Passage:
Skip to content

Conversation

@mzumsande
Copy link
Contributor

@mzumsande mzumsande commented Mar 2, 2023

The debug-only -fastprune option used in several tests is not always safe to use:
If a -fastprune node receives a block larger than the maximum blockfile size of 64kb bad things happen: The while loop in BlockManager::FindBlockPos never terminates, and the node runs oom because memory for m_blockfile_info is allocated in each iteration of the loop.
The same would happen if a naive user used -fastprune on anything other than regtest (so this can be tested by syncing on signet for example, the first block that crashes the node is at height 2232).

Change the approach by raising the blockfile size to the size of the block, if that block otherwise wouldn't fit (idea by TheCharlatan).

@DrahtBot
Copy link
Contributor

DrahtBot commented Mar 2, 2023

The following sections might be updated with supplementary metadata relevant to reviewers and maintainers.

Stored rows:

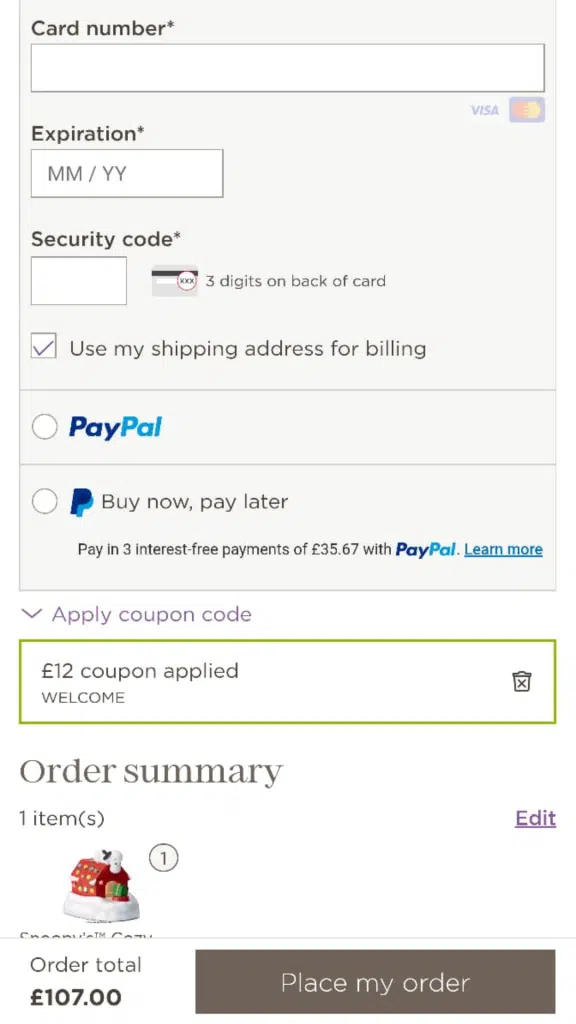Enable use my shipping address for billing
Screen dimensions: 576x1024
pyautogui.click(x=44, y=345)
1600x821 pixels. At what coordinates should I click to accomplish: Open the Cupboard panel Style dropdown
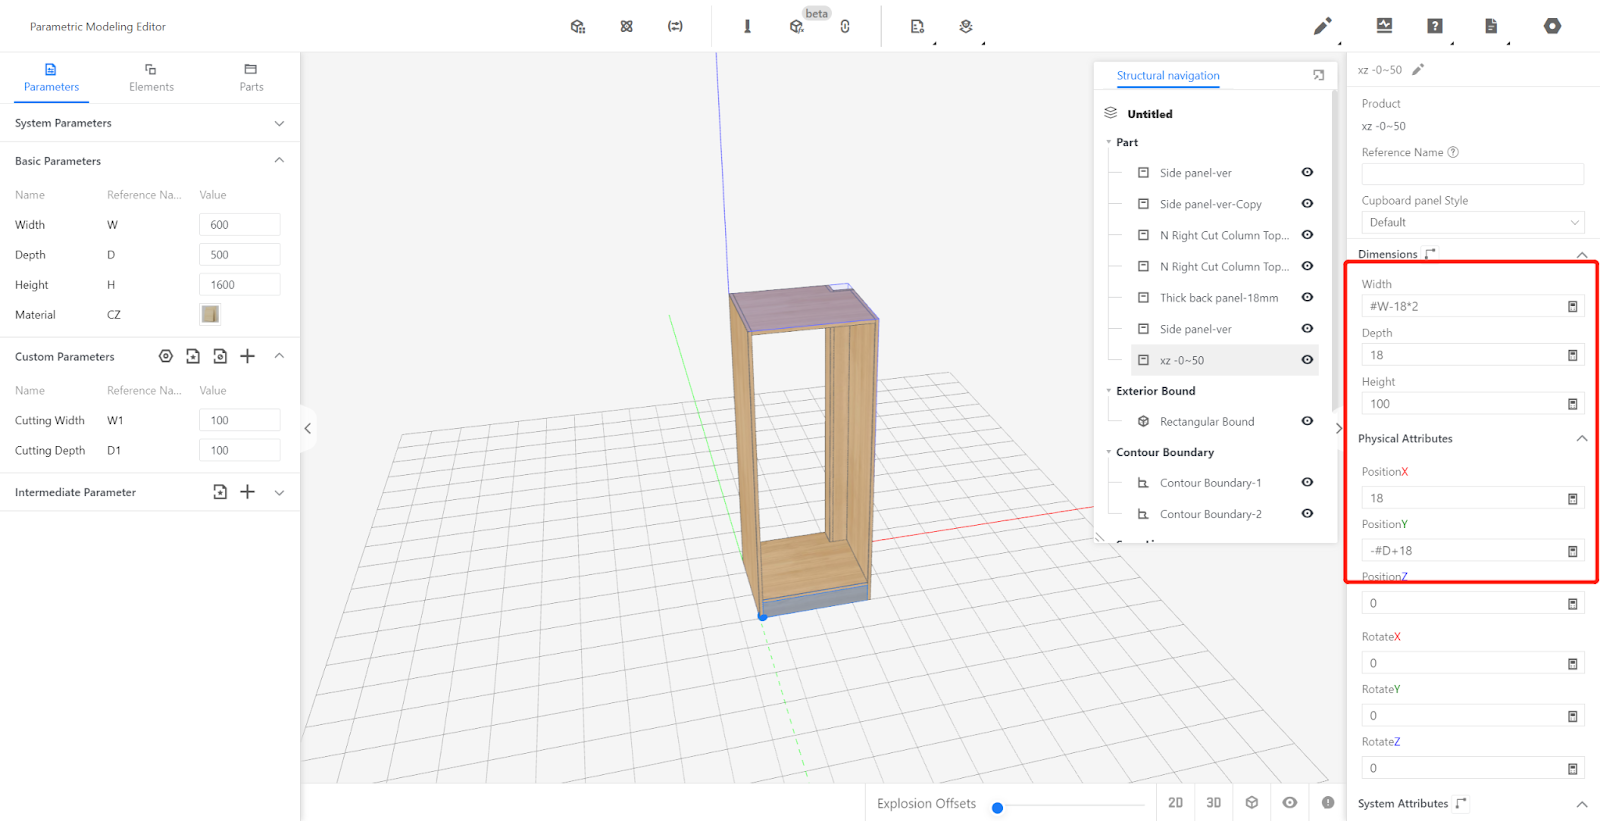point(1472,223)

Requests:
1 - Reproduce the part of the -fastprune discussion that opens with the words containing "Conversation" and closes with "at height 2232).".
2 - Resume the -fastprune discussion from the point where it stops.

Answers to the exercises:
1 -
Conversation

@mzumsande
Copy link
Contributor

@mzumsande mzumsande commented Mar 2, 2023

The debug-only -fastprune option used in several tests is not always safe to use:
If a -fastprune node receives a block larger than the maximum blockfile size of 64kb bad things happen: The while loop in BlockManager::FindBlockPos never terminates, and the node runs oom because memory for m_blockfile_info is allocated in each iteration of the loop.
The same would happen if a naive user used -fastprune on anything other than regtest (so this can be tested by syncing on signet for example, the first block that crashes the node is at height 2232).

2 -
Reviews

See the guideline for information on the review process.

Type Reviewers
ACK ryanofsky, TheCharlatan, pinheadmz

If your review is incorrectly listed, please react with 👎 to this comment and the bot will ignore it on the next update.

Conflicts

Reviewers, this pull request conflicts with the following ones:

  • #27125 (refactor, kernel: Decouple ArgsManager from blockstorage by TheCharlatan)
  • #27039 (blockstorage: do not flush block to disk if it is already there by pinheadmz)

If you consider this pull request important, please also help to review the conflicting pull requests. Ideally, start with the one that should be merged first.

Copy link
Member

@pinheadmz pinheadmz left a comment

Choose a reason for hiding this comment

The reason will be displayed to describe this comment to others. Learn more.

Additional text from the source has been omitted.